Code review improvements from James Graham on 2013-11-14 (public-test-infra@w3.org from October to December 2013)

From: James Graham <james@hoppipolla.co.uk>
Date: Thu, 14 Nov 2013 11:17:25 +0700
To: <public-test-infra@w3.org>
Message-ID: <88900f04c32b622c7ffd9e9fa06f425b@webmail.webfaction.com>
One of the biggest problems that we currently face with the test 
repository is the large number of tests that are currently stuck in code 
review. This causes a number of significant problems; most obviously 
such tests aren't being run and so aren't helping to improve the web. 
Having a long review queue is also a significant turn off to potential 
or existing contributors who may feel like there is no point in 
contributing if their tests are going to sit in review for months at a 
time. By the time that tests are reviewed such contributors have often 
moved on to work on other things, so they have limited or no time to 
deal with followup issues.

The fundamental reasons that code review seems to be slow are:

* It is hard work

* It is not super-rewarding

* No one is being paid to do it

It's not clear that any of these are solvable problems, so to fix the 
problem we are going to have to change something about the way that we 
do reviews rather than merely hoping that they will happen sooner in the 
future. In looking for a solution, we should keep in mind several goals 
of reviews:

* Check that tests are correct per spec

* Check that tests are written in a robust way

* Check that tests are using best practices (e.g. using testharness.js 
in the right way, conforming to style conventions, etc.)

* Ensure that tests are not using server-side script in a malicious way

The problem then is how to avoid front-loading review burden whilst 
sacrificing as few of the above goals as possible. One important 
observation is that once people are actually running tests they have 
motivation to investigate tests that fail in their implementation and 
fix them if they are incorrect. So over long enough time periods 
incorrect fails should sort themselves out (although there might be 
incorrect passes that get missed, and so on).

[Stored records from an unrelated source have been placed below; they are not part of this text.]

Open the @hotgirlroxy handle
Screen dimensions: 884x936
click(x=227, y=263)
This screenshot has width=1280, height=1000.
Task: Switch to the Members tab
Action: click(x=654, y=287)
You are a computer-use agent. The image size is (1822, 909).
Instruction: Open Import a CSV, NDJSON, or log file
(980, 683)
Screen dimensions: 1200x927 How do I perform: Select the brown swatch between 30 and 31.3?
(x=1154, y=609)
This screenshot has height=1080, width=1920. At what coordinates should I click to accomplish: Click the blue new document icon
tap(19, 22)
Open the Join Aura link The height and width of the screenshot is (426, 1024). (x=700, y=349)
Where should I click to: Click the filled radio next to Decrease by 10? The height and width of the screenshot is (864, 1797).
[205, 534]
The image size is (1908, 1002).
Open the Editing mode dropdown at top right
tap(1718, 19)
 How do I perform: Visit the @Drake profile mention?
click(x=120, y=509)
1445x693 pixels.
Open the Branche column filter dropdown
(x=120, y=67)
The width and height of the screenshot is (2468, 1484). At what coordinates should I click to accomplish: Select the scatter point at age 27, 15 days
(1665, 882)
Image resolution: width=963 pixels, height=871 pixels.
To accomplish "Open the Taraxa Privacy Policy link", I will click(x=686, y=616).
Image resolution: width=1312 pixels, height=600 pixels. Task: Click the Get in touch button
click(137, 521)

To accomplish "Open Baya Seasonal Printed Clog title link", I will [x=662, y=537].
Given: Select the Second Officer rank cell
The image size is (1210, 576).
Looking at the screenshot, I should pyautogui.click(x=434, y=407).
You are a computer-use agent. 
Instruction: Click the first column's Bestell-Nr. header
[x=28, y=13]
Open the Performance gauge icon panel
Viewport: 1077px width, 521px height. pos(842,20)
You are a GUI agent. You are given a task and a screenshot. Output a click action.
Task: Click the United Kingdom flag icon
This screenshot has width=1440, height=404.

One approach that was identified at TPAC was to allow test review to be 
forwarded from other public review systems. So, for example, if someone 
at Mozilla got r+ on a patch containing web-platform-tests changes, this 
would be allowed to automatically carry over to the web-platform-tests 
review by merging the PR and adding a comment to the original review, so 
such patches would land immediately. This, then, would effectively split 
the review burden into two parts; patches coming from implementers which 
would typically need no further review, and patches coming from 
individual contributors which would typically still require upfront 
review. Compared to the above list of goals for review, allowing 
implementer review to carry forward directly would slightly reduce the 
effectiveness at ensuring tests are correct per spec; such tests would 
presumably be more likely to match the specific behaviour of one browser 
even if it is based on a misunderstanding of the spec requirements. 
Assuming the implementer does competent review it should not 
significantly affect robustness since implementers running the tests 
have a significant motivation to make them robust. It would 
significantly reduce the chance that the tests had been reviewed 
correctly for best practices since the original reviewer might have 
expertise in the browser code rather than in the web-platform-tests 
conventions. Again, assuming that the implementer is running the tests, 
it should be possible to avoid malicious code entering the system this 
way since the vendor would be exposing themselves to any security 
problems.

Given that there is a history of vendors submitting tests that do in 
fact match their implementations but do not in fact match the spec, and 
tests that have significant style issues, it does seem that some 
mechanism is needed to allow external review of these tests. Two 
possibilities have been suggested so far; that the tests only get 
approved after some timeout (i.e. review can be carried forward, but we 
wait for N days before actually merging to give a chance for people to 
review), or that we keep an out-of-band record of which PRs were only 
reviewed within an organization and allow people to do explicit post-hoc 
review. I don't know which of these options is better; or if there are 
further options. I think the second has some advantages for integrating 
with UA import systems since it keeps the code more in-sync between the 
UA repo and the external repo. Both also require some additional 
tooling.

Comments?
Received on Thursday, 14 November 2013 04:17:47 UTC